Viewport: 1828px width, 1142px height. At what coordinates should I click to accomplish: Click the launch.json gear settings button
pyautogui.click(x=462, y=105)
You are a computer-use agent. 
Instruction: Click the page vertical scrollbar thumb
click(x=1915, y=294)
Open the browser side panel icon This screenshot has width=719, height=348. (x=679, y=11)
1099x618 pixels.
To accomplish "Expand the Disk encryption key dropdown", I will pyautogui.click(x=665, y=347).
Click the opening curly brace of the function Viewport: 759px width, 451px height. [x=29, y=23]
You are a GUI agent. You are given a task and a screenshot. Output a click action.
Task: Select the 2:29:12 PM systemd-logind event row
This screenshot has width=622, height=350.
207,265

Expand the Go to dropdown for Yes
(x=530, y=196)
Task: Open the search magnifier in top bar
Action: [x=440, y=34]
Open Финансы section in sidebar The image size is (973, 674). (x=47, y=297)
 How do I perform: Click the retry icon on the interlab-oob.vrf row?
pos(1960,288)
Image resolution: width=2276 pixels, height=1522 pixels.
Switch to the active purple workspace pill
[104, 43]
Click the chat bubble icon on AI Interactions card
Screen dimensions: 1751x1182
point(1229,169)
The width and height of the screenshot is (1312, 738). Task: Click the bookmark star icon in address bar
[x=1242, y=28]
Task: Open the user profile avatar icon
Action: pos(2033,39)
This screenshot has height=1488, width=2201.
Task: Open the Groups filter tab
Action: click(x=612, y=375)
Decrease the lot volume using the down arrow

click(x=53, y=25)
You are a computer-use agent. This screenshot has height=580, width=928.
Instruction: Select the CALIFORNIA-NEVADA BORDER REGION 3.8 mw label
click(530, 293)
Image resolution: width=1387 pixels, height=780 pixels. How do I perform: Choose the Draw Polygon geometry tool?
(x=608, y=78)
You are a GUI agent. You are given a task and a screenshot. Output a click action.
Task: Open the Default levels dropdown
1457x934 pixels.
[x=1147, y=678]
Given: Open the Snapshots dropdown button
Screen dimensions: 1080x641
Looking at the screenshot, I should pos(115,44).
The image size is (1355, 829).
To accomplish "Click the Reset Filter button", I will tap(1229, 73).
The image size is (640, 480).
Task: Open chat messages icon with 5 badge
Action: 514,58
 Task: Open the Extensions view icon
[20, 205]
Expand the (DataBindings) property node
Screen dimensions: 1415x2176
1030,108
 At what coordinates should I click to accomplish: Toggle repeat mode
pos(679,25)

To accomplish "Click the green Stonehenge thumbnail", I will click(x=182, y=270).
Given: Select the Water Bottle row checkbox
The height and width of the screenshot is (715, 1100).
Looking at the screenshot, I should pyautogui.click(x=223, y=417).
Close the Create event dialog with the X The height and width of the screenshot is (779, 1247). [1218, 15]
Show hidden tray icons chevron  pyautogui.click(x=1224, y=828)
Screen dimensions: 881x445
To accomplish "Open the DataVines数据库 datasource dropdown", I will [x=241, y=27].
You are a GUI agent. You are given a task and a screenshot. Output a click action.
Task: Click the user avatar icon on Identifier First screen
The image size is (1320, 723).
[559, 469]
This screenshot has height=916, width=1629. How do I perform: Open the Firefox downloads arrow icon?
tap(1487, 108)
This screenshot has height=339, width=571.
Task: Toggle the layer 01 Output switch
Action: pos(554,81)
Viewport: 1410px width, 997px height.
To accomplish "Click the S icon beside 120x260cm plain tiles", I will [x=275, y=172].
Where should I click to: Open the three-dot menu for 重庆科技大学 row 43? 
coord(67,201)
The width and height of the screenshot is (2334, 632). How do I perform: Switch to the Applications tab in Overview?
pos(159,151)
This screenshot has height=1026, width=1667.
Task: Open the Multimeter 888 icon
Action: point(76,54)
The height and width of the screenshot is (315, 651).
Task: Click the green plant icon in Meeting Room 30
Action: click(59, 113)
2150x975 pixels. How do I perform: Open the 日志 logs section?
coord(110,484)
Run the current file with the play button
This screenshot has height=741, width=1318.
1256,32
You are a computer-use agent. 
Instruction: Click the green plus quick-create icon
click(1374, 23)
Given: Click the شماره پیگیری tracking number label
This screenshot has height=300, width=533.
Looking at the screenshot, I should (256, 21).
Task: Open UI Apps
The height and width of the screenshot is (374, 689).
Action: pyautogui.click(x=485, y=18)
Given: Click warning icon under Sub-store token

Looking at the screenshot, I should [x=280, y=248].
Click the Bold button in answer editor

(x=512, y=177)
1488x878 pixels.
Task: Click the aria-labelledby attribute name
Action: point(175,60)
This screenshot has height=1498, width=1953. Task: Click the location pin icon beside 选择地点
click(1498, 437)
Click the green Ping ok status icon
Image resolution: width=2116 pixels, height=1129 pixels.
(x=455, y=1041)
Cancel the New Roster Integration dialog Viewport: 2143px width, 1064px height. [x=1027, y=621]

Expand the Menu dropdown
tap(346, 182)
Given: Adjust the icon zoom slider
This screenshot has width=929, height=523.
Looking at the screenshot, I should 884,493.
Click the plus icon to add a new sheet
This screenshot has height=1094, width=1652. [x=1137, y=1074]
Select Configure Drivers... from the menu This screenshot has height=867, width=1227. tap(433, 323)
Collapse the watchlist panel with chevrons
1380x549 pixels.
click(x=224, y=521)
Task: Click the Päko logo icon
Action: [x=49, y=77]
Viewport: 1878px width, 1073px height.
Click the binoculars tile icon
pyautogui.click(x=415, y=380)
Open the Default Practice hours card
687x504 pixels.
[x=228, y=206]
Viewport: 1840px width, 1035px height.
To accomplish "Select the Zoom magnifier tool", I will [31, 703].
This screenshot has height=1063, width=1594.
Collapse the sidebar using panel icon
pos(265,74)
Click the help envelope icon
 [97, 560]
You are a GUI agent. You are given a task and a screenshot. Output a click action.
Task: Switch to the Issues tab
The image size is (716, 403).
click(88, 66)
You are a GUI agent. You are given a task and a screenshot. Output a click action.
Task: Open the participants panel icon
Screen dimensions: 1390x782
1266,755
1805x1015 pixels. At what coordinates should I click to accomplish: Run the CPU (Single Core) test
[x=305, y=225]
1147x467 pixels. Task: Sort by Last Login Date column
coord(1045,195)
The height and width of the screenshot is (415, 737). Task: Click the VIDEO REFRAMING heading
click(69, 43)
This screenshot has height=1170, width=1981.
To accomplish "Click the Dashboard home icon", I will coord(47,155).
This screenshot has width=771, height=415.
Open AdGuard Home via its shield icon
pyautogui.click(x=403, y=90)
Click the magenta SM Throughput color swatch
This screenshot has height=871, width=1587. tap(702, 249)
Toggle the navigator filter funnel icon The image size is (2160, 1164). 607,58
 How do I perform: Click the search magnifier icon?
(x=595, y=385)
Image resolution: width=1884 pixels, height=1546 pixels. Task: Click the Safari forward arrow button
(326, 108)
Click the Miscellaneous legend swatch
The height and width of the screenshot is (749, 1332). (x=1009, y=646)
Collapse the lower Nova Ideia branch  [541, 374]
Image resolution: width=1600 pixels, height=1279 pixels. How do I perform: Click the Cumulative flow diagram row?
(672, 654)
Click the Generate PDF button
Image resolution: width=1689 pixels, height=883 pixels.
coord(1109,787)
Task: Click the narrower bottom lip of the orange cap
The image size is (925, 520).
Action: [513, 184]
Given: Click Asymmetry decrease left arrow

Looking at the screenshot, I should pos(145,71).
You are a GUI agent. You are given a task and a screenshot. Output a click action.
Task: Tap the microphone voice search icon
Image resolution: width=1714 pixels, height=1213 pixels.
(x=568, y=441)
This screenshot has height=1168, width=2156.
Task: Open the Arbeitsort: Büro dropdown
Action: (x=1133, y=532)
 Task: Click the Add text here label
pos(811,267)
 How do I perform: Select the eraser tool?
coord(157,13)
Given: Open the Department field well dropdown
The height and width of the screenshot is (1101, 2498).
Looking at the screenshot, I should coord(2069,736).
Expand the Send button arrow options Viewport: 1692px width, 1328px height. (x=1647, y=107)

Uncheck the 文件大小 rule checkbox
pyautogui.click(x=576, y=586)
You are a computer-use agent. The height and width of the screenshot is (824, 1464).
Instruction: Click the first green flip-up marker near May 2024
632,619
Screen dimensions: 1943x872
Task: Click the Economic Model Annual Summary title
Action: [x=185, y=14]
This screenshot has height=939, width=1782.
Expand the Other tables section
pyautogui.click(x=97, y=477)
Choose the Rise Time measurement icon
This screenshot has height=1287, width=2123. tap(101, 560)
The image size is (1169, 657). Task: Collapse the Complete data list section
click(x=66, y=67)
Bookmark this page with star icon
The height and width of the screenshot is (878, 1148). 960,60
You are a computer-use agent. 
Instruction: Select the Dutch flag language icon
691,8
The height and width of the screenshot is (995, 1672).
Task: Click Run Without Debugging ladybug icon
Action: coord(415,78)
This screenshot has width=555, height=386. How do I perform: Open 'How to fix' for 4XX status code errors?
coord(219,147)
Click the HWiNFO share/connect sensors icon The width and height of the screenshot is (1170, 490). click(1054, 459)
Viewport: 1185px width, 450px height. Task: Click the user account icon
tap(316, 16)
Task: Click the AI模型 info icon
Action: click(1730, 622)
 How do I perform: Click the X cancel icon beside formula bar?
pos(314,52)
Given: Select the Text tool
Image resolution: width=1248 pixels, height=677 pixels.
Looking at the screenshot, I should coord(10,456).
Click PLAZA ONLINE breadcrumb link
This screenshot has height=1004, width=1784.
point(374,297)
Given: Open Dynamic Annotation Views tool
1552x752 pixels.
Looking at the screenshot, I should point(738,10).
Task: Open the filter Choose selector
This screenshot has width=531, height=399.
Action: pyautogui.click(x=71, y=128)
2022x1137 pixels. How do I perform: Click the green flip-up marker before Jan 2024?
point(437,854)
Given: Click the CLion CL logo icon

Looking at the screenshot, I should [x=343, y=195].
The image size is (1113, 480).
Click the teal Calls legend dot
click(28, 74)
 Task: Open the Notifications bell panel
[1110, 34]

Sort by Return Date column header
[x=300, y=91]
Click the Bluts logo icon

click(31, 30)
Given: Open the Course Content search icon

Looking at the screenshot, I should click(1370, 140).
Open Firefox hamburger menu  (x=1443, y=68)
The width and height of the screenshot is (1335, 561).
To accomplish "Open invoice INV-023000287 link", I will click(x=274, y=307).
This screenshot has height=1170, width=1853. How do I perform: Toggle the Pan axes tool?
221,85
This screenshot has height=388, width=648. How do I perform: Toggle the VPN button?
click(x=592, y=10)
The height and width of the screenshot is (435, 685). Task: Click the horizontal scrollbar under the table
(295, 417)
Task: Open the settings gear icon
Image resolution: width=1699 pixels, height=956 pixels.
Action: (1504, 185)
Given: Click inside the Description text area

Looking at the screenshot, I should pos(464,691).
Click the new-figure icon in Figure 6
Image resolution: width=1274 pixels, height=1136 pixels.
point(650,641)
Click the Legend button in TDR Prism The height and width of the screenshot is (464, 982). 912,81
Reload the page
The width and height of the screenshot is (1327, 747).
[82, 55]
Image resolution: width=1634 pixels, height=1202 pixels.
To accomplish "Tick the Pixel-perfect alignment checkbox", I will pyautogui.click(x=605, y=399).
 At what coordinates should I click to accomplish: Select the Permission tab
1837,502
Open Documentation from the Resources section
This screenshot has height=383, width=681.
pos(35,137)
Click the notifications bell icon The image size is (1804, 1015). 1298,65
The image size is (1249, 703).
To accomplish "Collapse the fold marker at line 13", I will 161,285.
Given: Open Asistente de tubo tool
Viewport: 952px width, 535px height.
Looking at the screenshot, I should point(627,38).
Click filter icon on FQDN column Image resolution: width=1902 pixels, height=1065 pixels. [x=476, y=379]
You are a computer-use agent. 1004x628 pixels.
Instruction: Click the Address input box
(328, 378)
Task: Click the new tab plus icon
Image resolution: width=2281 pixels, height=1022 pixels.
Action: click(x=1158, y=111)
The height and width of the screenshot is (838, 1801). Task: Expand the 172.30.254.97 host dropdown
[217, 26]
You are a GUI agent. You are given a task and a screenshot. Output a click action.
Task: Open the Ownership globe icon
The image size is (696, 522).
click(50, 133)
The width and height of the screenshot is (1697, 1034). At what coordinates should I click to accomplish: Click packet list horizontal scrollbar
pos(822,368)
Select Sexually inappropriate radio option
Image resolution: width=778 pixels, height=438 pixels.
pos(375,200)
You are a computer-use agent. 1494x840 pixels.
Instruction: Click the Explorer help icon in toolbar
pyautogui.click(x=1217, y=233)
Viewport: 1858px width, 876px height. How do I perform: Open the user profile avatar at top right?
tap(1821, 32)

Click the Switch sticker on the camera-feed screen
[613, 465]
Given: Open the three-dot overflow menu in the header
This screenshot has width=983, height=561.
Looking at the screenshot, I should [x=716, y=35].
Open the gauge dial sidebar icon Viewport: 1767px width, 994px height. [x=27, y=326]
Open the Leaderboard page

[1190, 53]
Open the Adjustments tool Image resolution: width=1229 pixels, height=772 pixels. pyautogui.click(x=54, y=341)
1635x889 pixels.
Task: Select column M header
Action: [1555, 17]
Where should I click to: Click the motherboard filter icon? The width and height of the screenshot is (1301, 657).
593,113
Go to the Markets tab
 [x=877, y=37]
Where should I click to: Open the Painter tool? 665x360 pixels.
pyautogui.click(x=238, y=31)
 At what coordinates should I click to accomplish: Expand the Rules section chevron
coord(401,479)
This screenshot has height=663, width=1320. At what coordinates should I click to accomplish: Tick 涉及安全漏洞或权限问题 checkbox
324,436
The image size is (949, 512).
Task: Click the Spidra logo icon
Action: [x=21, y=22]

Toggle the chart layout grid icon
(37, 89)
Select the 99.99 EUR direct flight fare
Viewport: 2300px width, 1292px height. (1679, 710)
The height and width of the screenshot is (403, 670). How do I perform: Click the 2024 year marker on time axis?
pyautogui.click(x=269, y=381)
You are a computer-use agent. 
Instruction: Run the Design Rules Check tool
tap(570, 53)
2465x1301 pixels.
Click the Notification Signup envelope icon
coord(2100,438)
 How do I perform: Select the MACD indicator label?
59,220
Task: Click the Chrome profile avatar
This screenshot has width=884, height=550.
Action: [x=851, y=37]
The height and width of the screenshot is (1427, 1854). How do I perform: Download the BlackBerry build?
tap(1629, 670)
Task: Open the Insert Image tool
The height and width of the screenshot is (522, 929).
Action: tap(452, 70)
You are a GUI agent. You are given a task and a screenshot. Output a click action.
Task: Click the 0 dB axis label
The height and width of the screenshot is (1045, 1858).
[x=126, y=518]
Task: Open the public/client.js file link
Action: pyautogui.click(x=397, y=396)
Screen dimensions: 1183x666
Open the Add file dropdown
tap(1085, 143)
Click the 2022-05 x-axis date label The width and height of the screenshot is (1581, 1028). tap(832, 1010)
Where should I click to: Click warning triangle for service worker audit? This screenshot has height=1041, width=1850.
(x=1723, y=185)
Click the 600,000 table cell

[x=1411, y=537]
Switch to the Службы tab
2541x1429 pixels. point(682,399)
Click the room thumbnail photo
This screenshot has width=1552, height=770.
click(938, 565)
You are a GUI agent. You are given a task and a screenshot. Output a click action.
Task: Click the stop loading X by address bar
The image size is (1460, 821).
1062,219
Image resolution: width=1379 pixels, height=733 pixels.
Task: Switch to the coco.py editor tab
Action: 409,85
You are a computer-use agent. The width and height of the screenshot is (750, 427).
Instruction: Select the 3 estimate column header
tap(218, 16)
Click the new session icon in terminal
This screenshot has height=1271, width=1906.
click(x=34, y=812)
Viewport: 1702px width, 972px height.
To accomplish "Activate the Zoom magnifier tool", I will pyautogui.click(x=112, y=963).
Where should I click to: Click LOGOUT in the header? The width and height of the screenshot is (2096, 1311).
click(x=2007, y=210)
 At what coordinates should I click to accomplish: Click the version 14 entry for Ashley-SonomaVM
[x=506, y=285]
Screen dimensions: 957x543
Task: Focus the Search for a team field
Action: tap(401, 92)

──────────

### Work request
Beginning at the line with "1099x618 pixels." and stopping after the line with "The image size is (1355, 829).", please write out every line of the data above exactly and nothing else.

### Written reply
1099x618 pixels.
To accomplish "Expand the Disk encryption key dropdown", I will pyautogui.click(x=665, y=347).
Click the opening curly brace of the function Viewport: 759px width, 451px height. [x=29, y=23]
You are a GUI agent. You are given a task and a screenshot. Output a click action.
Task: Select the 2:29:12 PM systemd-logind event row
This screenshot has width=622, height=350.
207,265

Expand the Go to dropdown for Yes
(x=530, y=196)
Task: Open the search magnifier in top bar
Action: [x=440, y=34]
Open Финансы section in sidebar The image size is (973, 674). (x=47, y=297)
 How do I perform: Click the retry icon on the interlab-oob.vrf row?
pos(1960,288)
Image resolution: width=2276 pixels, height=1522 pixels.
Switch to the active purple workspace pill
[104, 43]
Click the chat bubble icon on AI Interactions card
Screen dimensions: 1751x1182
point(1229,169)
The width and height of the screenshot is (1312, 738). Task: Click the bookmark star icon in address bar
[x=1242, y=28]
Task: Open the user profile avatar icon
Action: pos(2033,39)
This screenshot has height=1488, width=2201.
Task: Open the Groups filter tab
Action: click(x=612, y=375)
Decrease the lot volume using the down arrow

click(x=53, y=25)
You are a computer-use agent. This screenshot has height=580, width=928.
Instruction: Select the CALIFORNIA-NEVADA BORDER REGION 3.8 mw label
click(530, 293)
Image resolution: width=1387 pixels, height=780 pixels. How do I perform: Choose the Draw Polygon geometry tool?
(x=608, y=78)
You are a GUI agent. You are given a task and a screenshot. Output a click action.
Task: Open the Default levels dropdown
1457x934 pixels.
[x=1147, y=678]
Given: Open the Snapshots dropdown button
Screen dimensions: 1080x641
Looking at the screenshot, I should pos(115,44).
The image size is (1355, 829).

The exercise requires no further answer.